Hi again! That's definately the problem with people like us doing caring. You're always expected to be on the go and doing something. It's makes things so much harder when you struggle to do the things to get there in the first place. I just want to scream sometimes when people just generally ask if I'm ok. NO! I'm not ok! I've just spent ages trying to get ready to come here, managed to walk and am exhausted.. And now you want me to work?? I just think sometimes what the hell am I doing? Can you imagine those people feeling the same? Putting up with all this and doing the same to their bodies? I don't think they would be!
I actually still live with my parents. Well, moved back out and back in a few years later.. And then got ill so that completely changed the future I was planning. My Mum is also ill with COPD though so we can't really help each other out nowadays but I do have a really supportive boyfriend. He'll help out when I'm struggling with things.

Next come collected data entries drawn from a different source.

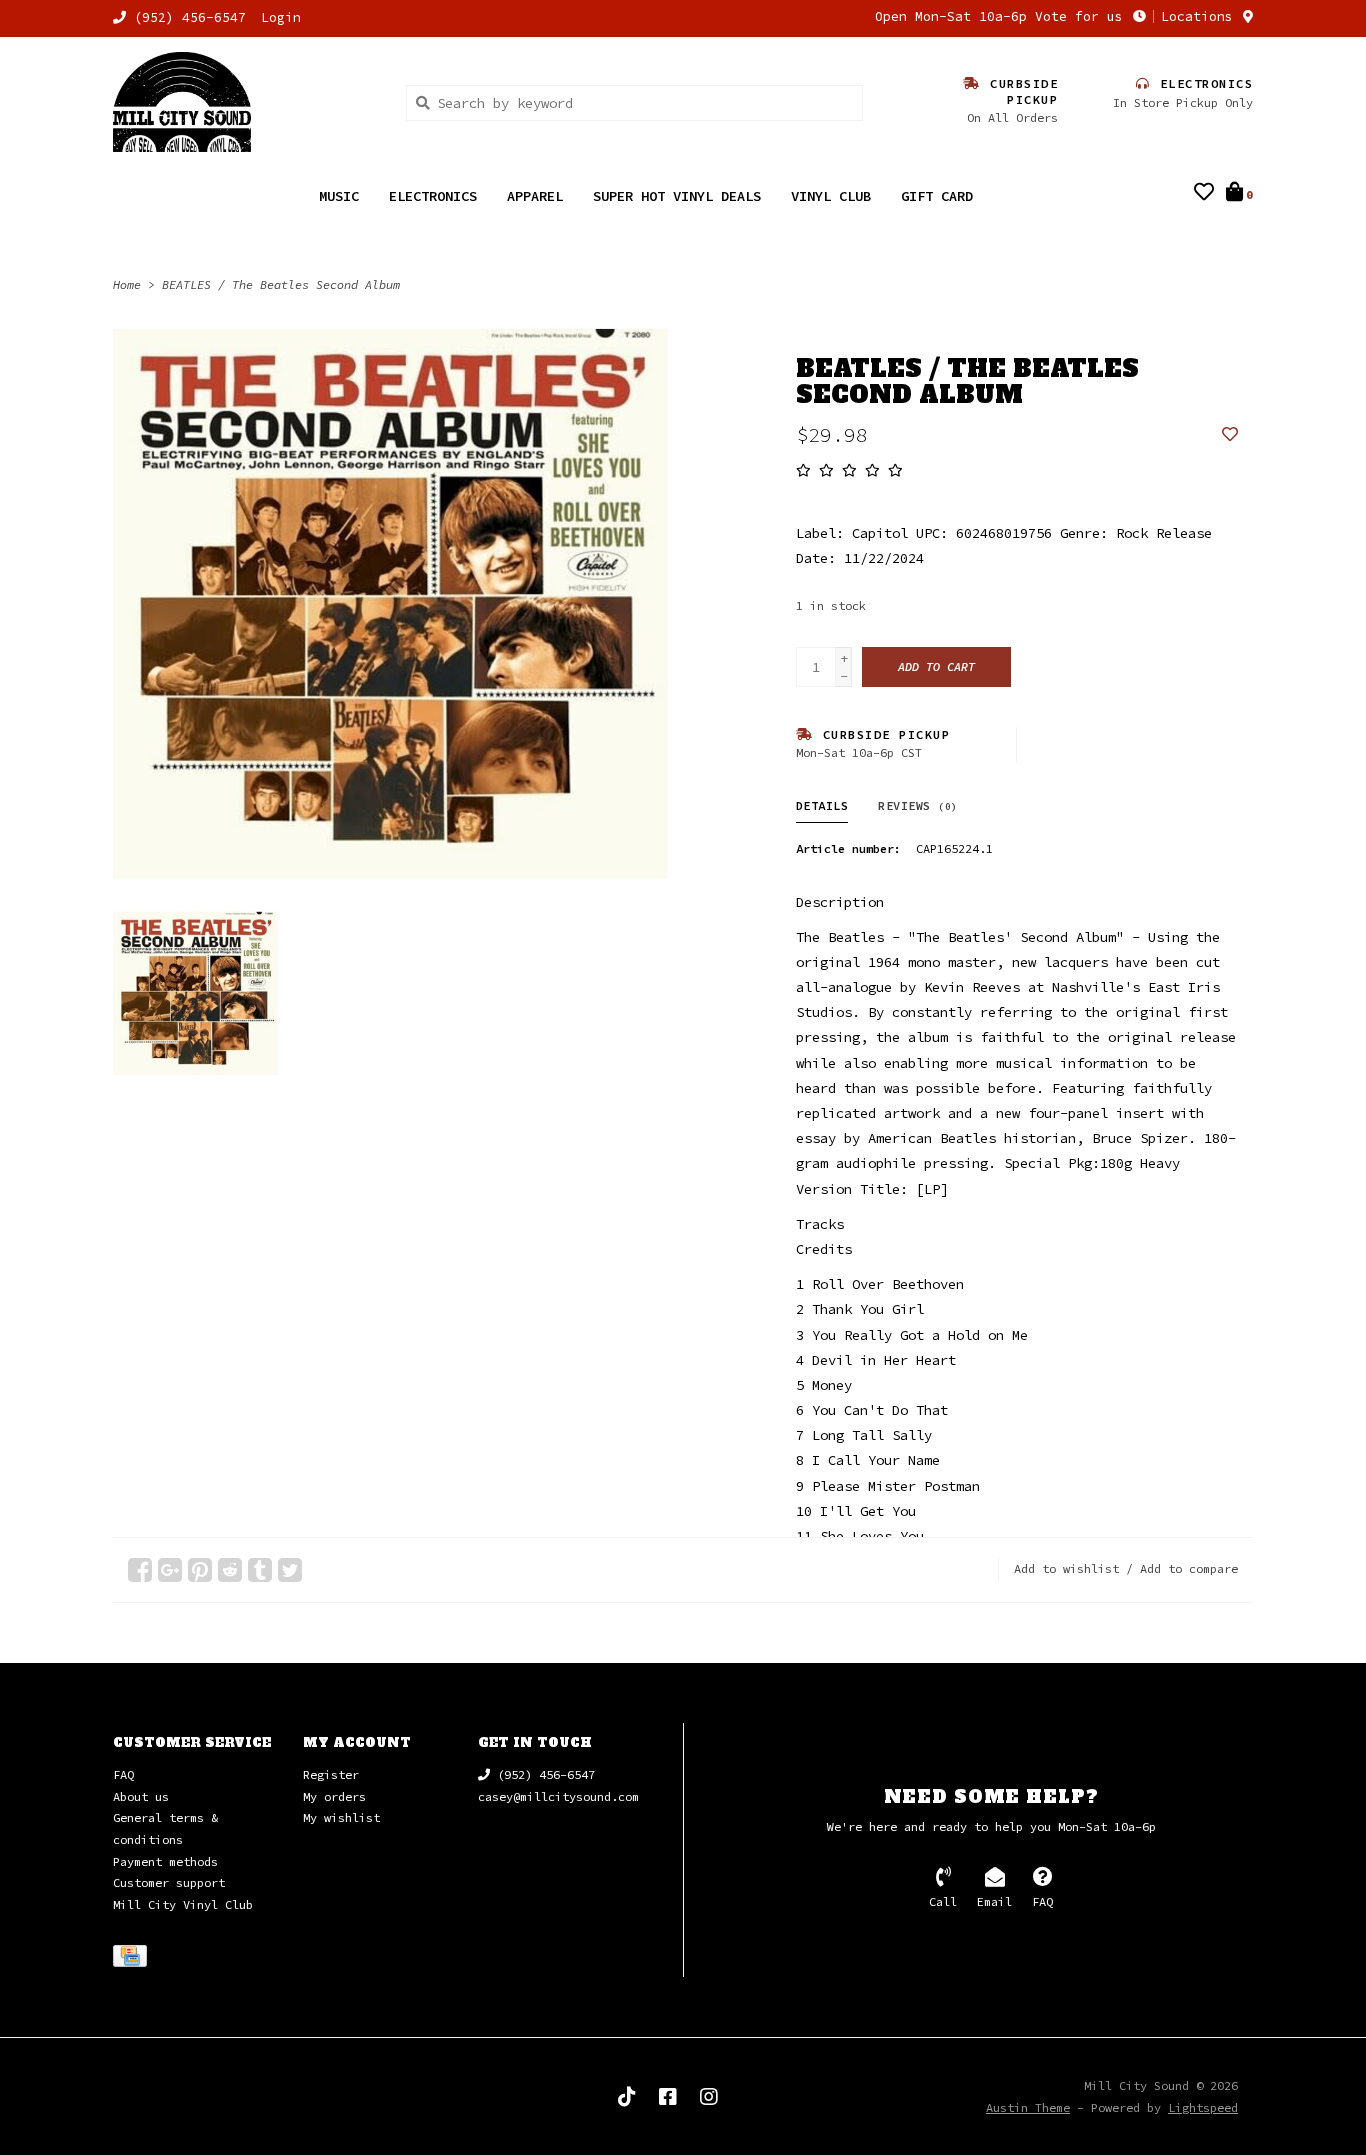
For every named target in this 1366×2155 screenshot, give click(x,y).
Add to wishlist (1066, 1568)
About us (141, 1796)
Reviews (918, 805)
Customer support (169, 1882)
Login (281, 17)
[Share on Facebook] (140, 1570)
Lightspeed (1203, 2107)
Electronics (433, 196)
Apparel (535, 196)
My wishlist (341, 1817)
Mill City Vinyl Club (183, 1904)
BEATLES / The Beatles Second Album (281, 284)
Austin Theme (1028, 2107)
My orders (334, 1796)
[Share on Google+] (170, 1570)
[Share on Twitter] (290, 1570)
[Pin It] (200, 1570)
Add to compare (1189, 1568)
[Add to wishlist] (1230, 435)
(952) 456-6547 (542, 1774)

I hope you manage to sort something with work.. And wishing you the best too
I will do, will be nice to know how you're getting on
Hey there teecayc.....I know that feeling only too well.....getting to work & feeling like I'm the 1 needing taken care off!!! lol I often think I'm in a worse state than some of the clients!!! lol but I get good days now & again which makes up for the not so great days so I try & get as much done at home as I can so I don't feel as guilty not doing as much on poorer days
I have had my meeting with work and as nice as they were about things they need answers also so I've been given 2 weeks to come back to them with a decision on whether I'm staying permanently on reduced hours or going back up to my full time hours when my final reduced hours line runs out in mid-sept so I've made an appointment with my GP to discuss things & it's a double appointment & I'm taking hubby with me so I've no excuses for brainfog getting in the way!!! lol going to request my medical file first though & go through it with a fine tooth comb as I have reason to believe it's not got all my symptoms that i've been telling them about every visit.......will see what comes from that
Hi, sorry I missed this! How are you getting on? Are you still on your reduced hours?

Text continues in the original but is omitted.